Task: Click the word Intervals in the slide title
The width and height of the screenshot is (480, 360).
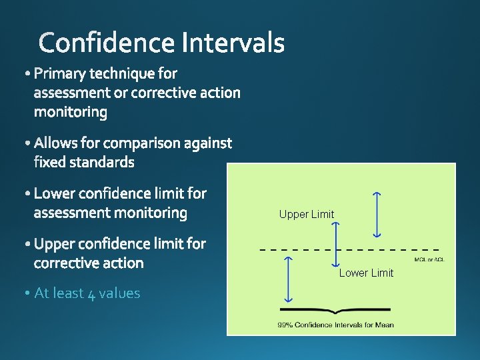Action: pyautogui.click(x=233, y=43)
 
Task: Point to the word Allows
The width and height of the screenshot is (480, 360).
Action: pyautogui.click(x=56, y=143)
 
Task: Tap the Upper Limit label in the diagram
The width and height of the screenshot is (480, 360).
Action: pyautogui.click(x=307, y=214)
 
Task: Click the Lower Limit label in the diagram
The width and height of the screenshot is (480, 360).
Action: pyautogui.click(x=366, y=273)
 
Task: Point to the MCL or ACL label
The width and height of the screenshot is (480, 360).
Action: pyautogui.click(x=429, y=259)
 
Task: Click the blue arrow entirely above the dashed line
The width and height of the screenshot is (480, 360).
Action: pyautogui.click(x=377, y=214)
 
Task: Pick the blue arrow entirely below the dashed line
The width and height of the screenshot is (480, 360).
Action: pyautogui.click(x=287, y=280)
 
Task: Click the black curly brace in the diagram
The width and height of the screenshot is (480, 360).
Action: pyautogui.click(x=335, y=311)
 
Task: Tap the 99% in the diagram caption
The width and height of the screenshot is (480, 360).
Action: pyautogui.click(x=286, y=325)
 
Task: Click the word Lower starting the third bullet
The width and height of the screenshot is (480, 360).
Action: pyautogui.click(x=55, y=194)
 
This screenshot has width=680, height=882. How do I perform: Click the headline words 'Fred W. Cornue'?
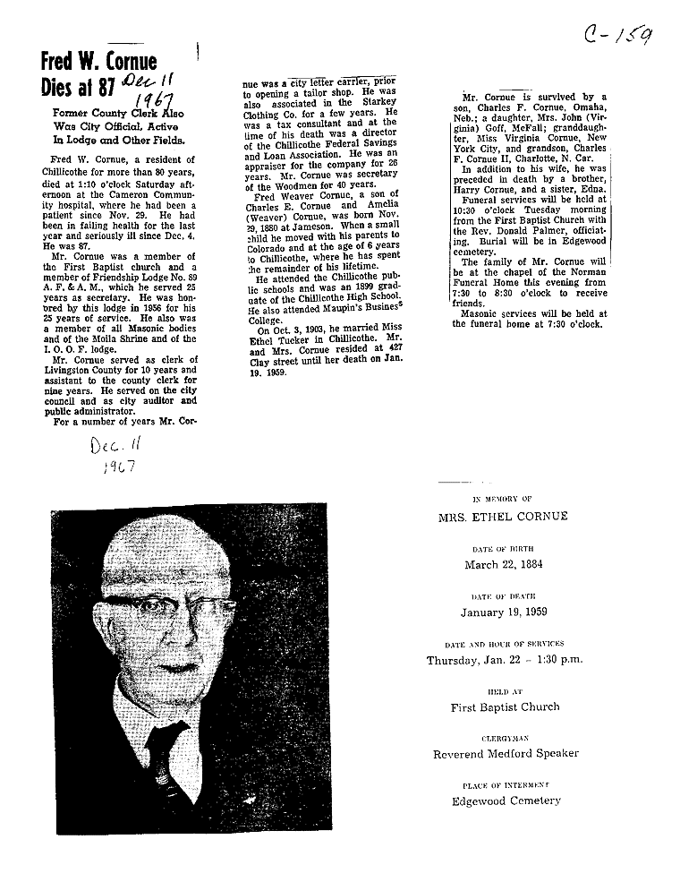click(x=98, y=63)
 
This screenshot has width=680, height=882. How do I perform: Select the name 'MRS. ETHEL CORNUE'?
click(x=502, y=517)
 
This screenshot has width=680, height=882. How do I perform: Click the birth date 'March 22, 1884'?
click(x=503, y=564)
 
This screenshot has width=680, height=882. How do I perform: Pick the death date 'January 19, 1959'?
click(x=504, y=612)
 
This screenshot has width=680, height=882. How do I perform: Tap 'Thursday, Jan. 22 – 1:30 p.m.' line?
click(x=504, y=660)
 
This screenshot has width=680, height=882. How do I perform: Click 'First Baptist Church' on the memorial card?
click(x=505, y=706)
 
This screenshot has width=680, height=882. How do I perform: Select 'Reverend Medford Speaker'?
click(x=505, y=754)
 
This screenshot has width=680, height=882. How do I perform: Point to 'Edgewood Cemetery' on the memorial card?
click(x=506, y=801)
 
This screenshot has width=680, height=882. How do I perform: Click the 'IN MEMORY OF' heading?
click(x=502, y=498)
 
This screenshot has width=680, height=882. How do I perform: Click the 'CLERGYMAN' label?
click(x=505, y=738)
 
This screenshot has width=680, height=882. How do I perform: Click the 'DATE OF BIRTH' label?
click(x=503, y=547)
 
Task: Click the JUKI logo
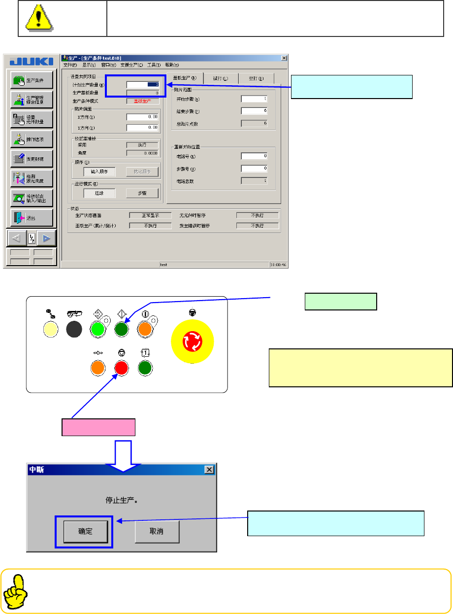[31, 61]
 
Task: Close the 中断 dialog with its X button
[209, 470]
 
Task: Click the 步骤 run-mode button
[142, 193]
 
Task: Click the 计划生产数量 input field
[142, 84]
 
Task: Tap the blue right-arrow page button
[46, 239]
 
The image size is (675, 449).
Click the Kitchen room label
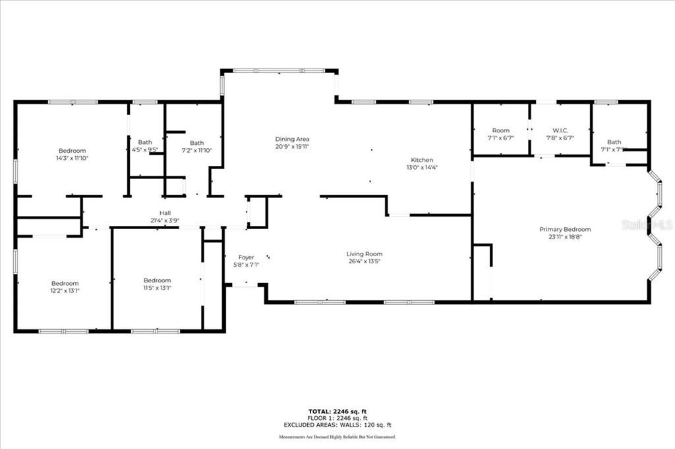tap(422, 160)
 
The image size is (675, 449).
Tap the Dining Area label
tap(292, 139)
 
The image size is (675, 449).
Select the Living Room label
tap(365, 254)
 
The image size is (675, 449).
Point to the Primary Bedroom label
tap(565, 229)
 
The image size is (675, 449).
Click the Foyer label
tap(246, 257)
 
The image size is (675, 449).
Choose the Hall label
tap(165, 213)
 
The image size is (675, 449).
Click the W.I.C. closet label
tap(560, 130)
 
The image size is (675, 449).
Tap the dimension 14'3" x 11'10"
tap(72, 158)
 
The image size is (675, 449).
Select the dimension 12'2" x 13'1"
tap(65, 290)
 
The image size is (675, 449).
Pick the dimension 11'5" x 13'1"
tap(157, 288)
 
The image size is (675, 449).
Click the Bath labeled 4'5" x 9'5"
tap(144, 142)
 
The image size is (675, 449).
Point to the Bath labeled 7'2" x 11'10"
tap(196, 143)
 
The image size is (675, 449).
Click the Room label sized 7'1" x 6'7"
tap(500, 130)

PROBLEM TO SOLVE — From the records above, copy every line from the line containing "This screenshot has width=680, height=882. How do I perform: Tap" up to and including the line containing "tap(165, 213)", and leave the pictures out of your copy.

WRITTEN RESPONSE —
This screenshot has width=680, height=882. How do I perform: Tap 'Thursday, Jan. 22 – 1:30 p.m.' line?
click(x=504, y=660)
 
This screenshot has width=680, height=882. How do I perform: Click 'First Baptist Church' on the memorial card?
click(x=505, y=706)
 
This screenshot has width=680, height=882. How do I perform: Select 'Reverend Medford Speaker'?
click(x=505, y=754)
 
This screenshot has width=680, height=882. How do I perform: Point to 'Edgewood Cemetery' on the memorial card?
click(x=506, y=801)
 
This screenshot has width=680, height=882. How do I perform: Click the 'IN MEMORY OF' heading?
click(x=502, y=498)
 
This screenshot has width=680, height=882. How do I perform: Click the 'CLERGYMAN' label?
click(x=505, y=738)
 
This screenshot has width=680, height=882. How do I perform: Click the 'DATE OF BIRTH' label?
click(x=503, y=547)
 
Task: Click the JUKI logo
[31, 61]
 
Task: Close the 中断 dialog with its X button
[209, 470]
 
Task: Click the 步骤 run-mode button
[142, 193]
 
Task: Click the 计划生产数量 input field
[142, 84]
 
Task: Tap the blue right-arrow page button
[46, 239]
 
The image size is (675, 449).
Click the Kitchen room label
tap(422, 160)
 
The image size is (675, 449).
Tap the Dining Area label
tap(292, 139)
 
The image size is (675, 449).
Select the Living Room label
tap(365, 254)
 
The image size is (675, 449).
Point to the Primary Bedroom label
tap(565, 229)
 
The image size is (675, 449).
Click the Foyer label
tap(246, 257)
 
The image size is (675, 449).
Choose the Hall label
tap(165, 213)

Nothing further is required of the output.